Disheartened, we watched the destruction on the islands that preceded Irma’s impending landfall on the mainland of Florida and counted it a good enough reason to break into our hurricane snacks.  People made shelters in their hallways and bathrooms, supposedly the safest places to be during a storm. We saw pictures of cocoons constructed out of mattresses and pillows and forts made up for furry friends. Some donned helmets and others tucked chickens into their shower stalls.

Though thoroughly engrossed and entertained by the 24-hour coverage, I took breaks from Irma-watching to do a job for a friend, visit with another friend, and to spend time on the beach. Though we were not in the hurricane’s projected path here in the panhandle, Irma’s power was so vast she stirred up the waters, affecting tides and currents 500 or more miles away. The pull of her winds created tides so low people could walk far out into the sands. At my local beach, the Gulf was offering up larger than normal waves. Red and purple flags signaled warnings of dangerous marine life, rip currents, and a brisk northeasterly wind.20170909_164802b

I’m like a kid at a birthday party with an impending storm and I have to make sure I don’t overdose on excitement. Going to the beach both calms and opens me. I found myself standing for long moments, gazing far into the horizon, feeling the power of the sea in my solar plexus. To conserve energy the seagulls huddled up near the dunes. Tucked out of the winds, they looked sleepy.20170910_174928a A few surfers took advantage of the waves while other beachgoers scoured the shore for newly offered shells. Back home I posted pictures of the beach, told everyone I could think of “I love you!” and “Be safe!” After updating the latest hurricane stats and sent out prayers, I gave up and went to bed.

During the day on Monday I watched as Irma changed direction and intensity once again, heading further inland as it blew up the middle of the state. As she went, she quickly lost steam, doing far less damage than we had first feared. Waves of relief flooded over me as people began assessing damage and checking in. No one I knew personally suffered injury or had significant damage to their homes. Governmental and Emergency support teams already in place moved into action, clearing roads and restoring utilities as quickly as possible.
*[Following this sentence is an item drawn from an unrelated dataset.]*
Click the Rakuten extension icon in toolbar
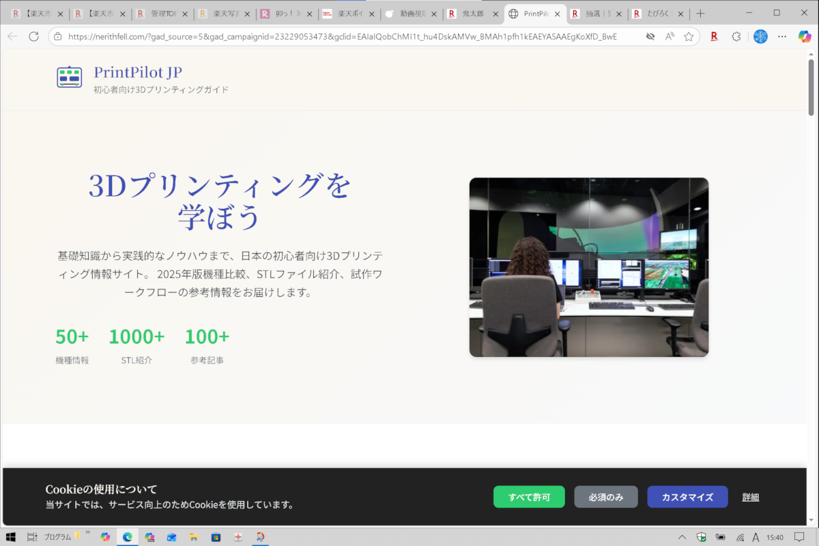 [714, 36]
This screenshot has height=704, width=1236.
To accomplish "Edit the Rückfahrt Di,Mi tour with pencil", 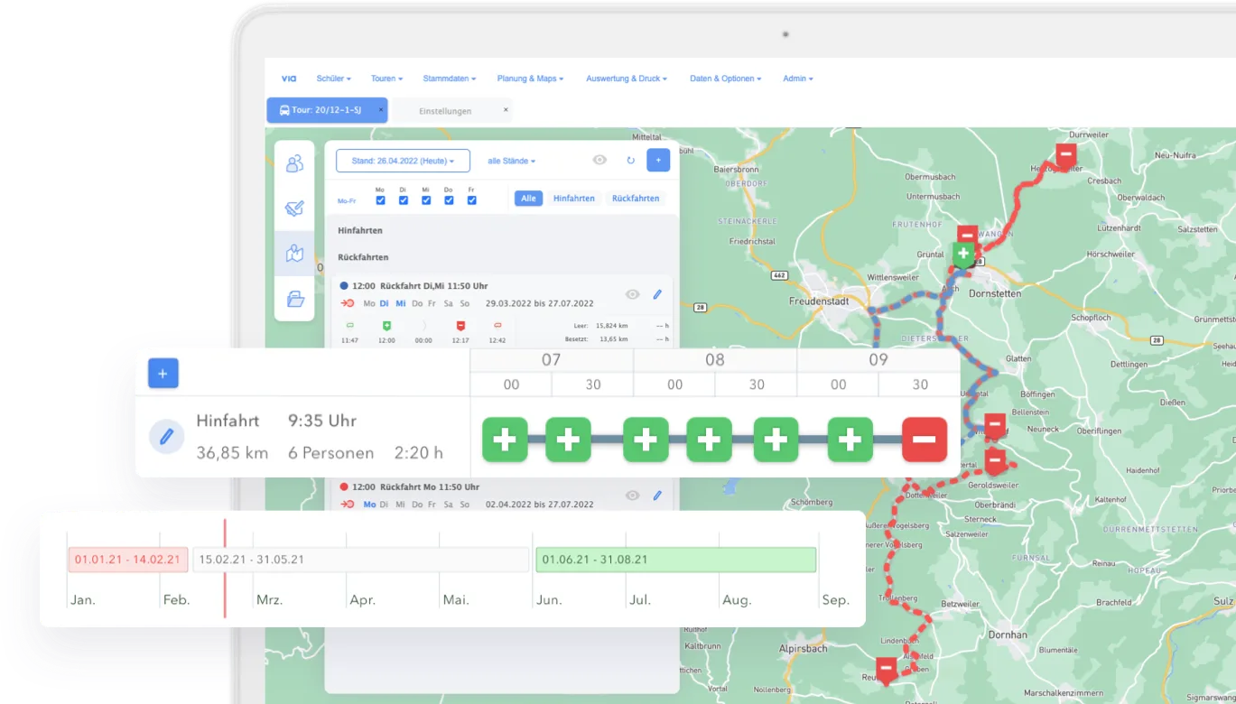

The damage from Irma is not slight and the total assessment of loss has yet to be calculated but we are grateful things were not worse. There’s the usual bickering and complaining about not enough being done but on the whole, community stepped up. We were there for each other, looking out for our neighbors, and offering whatever help we could.

Just as with hurricane Harvey in Texas a few days earlier, I am reminded once again that the majority of Americans are kind, generous souls who support each other when in need. Though we are grateful for federal assistance when it’s given, we can organize and mobilize and step up, even when our government can’t or won’t. My heart opens wide seeing all these examples of community at work.

Our hurricane season is not over yet so we cannot fully let down our guard. In the days and months ahead there will be much to do and much to learn. I continue to pray for those who have lost everything and will have to rebuild, repair, or relocate. Some veterans of powerful hurricane Andrew that struck Miami 25 years ago are feeling re-traumatized. Physical, emotional, and financial support will be needed for a long time to come.

Thank you to all of my friends and family who checked in on me and offered prayers of safety and support and shelter, should I need it. I am grateful beyond words. Let’s not forget to continue in our prayers and support for those devastated by hurricanes, floods, earthquakes, and forest fires everywhere. try not to judge the difficult decisions people have to make when tragedy befalls them.

Just watching these disasters unfold can be exhausting, not to mention recovering from one. The initial surge of adrenaline from the excitement will soon wear off and can leave us feeling exhausted, irritable, and melancholy. Take breaks when needed.  Laugh when you can. Eat well. Sleep. Get a hug. Give a hug. Know you are loved.